The North Ship
- First edition
- Author: Philip Larkin
- Language: English
- Genre: Poetry
- Publisher: Fortune Press
- Publication place: United Kingdom
- Published in English: 1945
- Followed by: The Less Deceived

= The North Ship =

Collection of poems by Philip Larkin

The North Ship is the debut collection of poems by Philip Larkin (1922–1985), published in 1945 by Reginald A. Caton's Fortune Press. Caton did not pay his writers and expected them to buy a certain number of copies themselves. A similar arrangement had been used in 1934 by Dylan Thomas for his first collection.

Some of the poems were composed while Larkin was an undergraduate at the University of Oxford, but the bulk were written in the period 1943 to 1944 when he was running the public library in Wellington, Shropshire, and writing his second novel A Girl in Winter.

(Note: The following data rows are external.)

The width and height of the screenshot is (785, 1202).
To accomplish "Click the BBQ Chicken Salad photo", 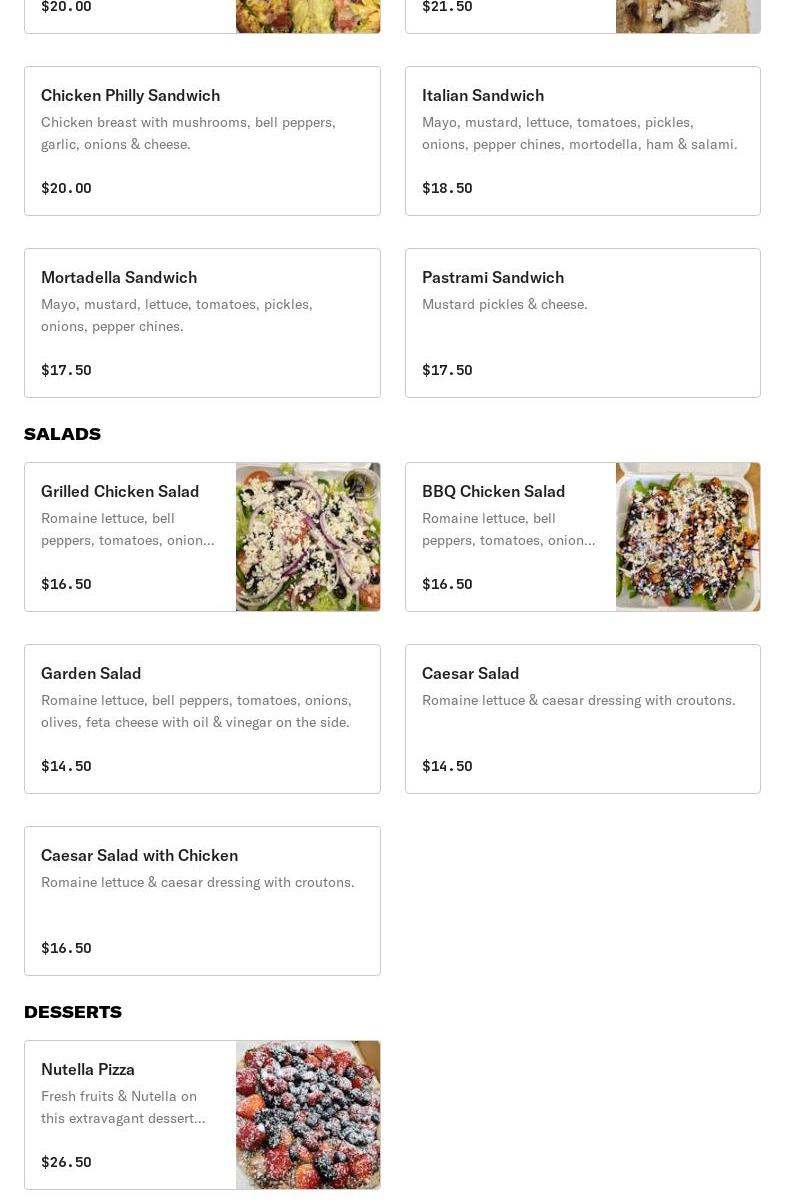I will pyautogui.click(x=688, y=537).
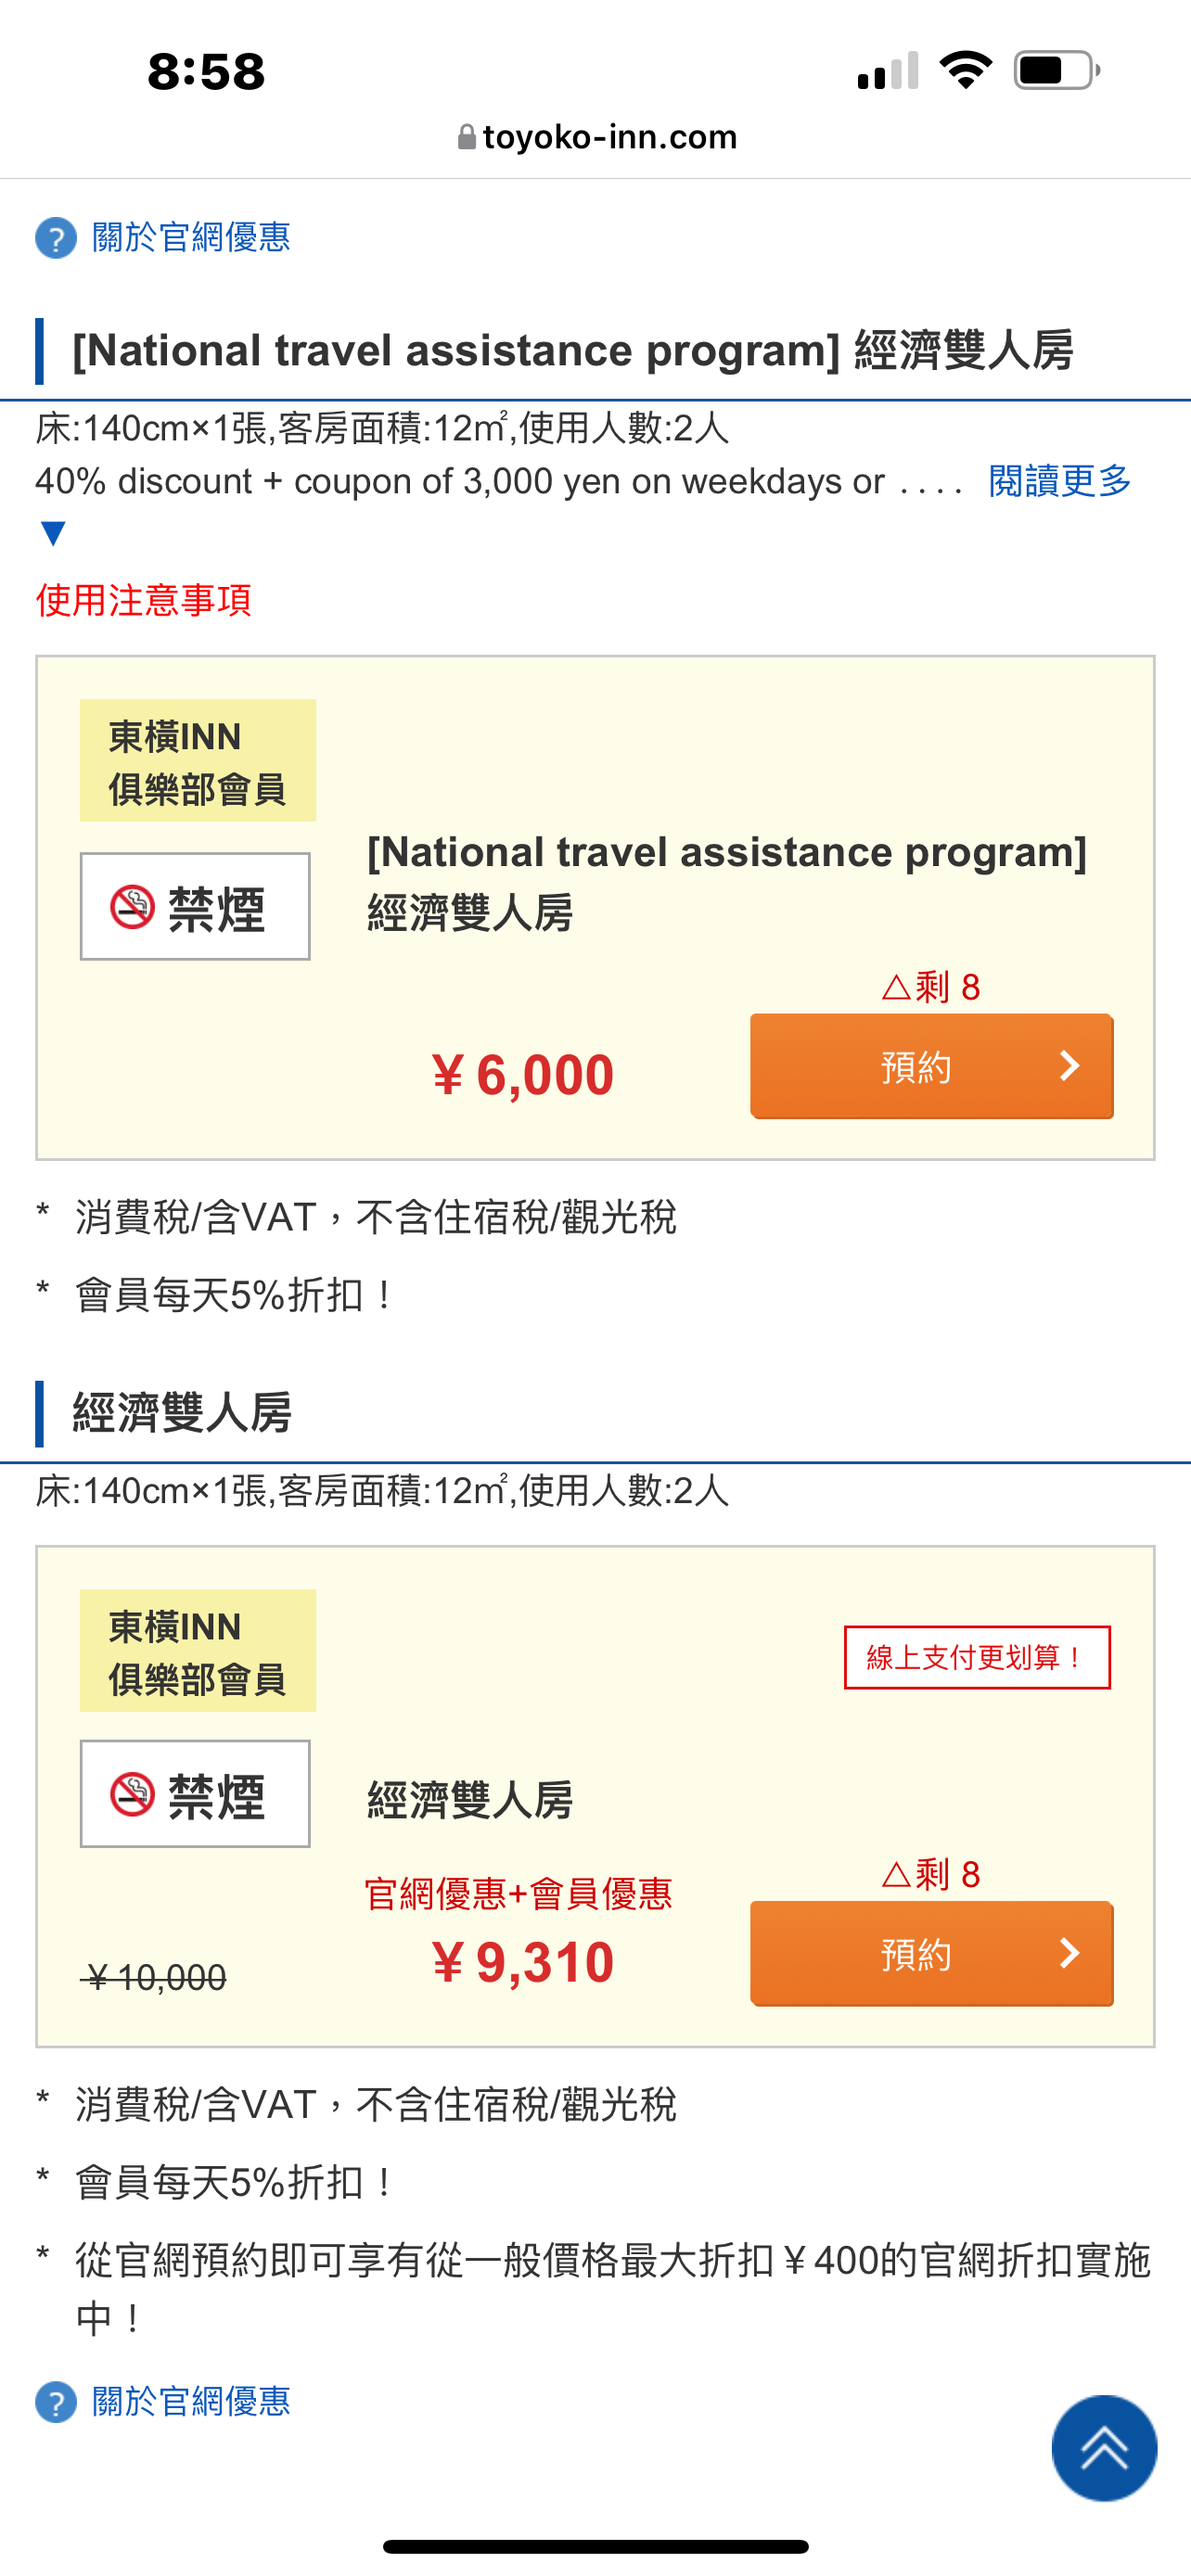Tap the 經濟雙人房 section heading
Viewport: 1191px width, 2576px height.
pos(182,1413)
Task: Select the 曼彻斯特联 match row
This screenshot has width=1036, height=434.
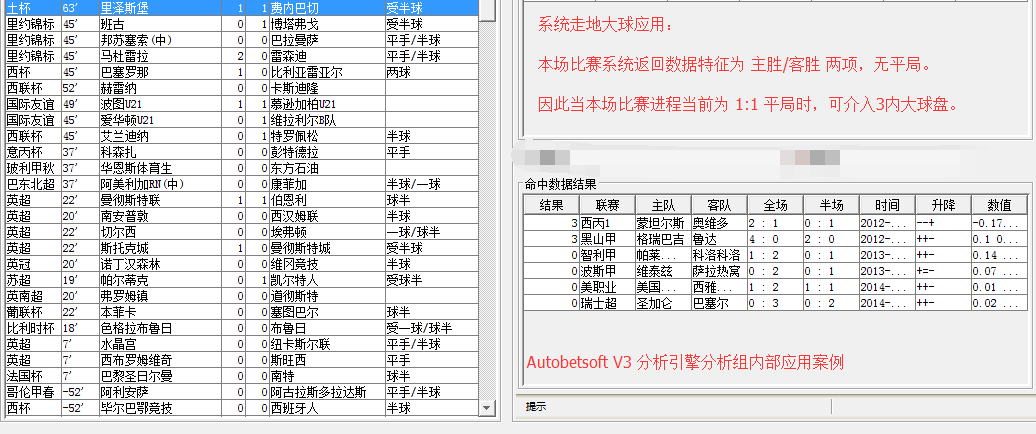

The volume was published again, in 1966, by Faber and Faber Limited. In the 1945 version there are 31 items, numbered with Roman numerals. The last of these, "The North Ship" is a set of five poems tracking a ship's northward progress. Of the 30 single poems, only seven have titles. In the 1966 reissue an extra poem, "Waiting for breakfast, while she brushed her hair" was added at the end. This edition is still in print.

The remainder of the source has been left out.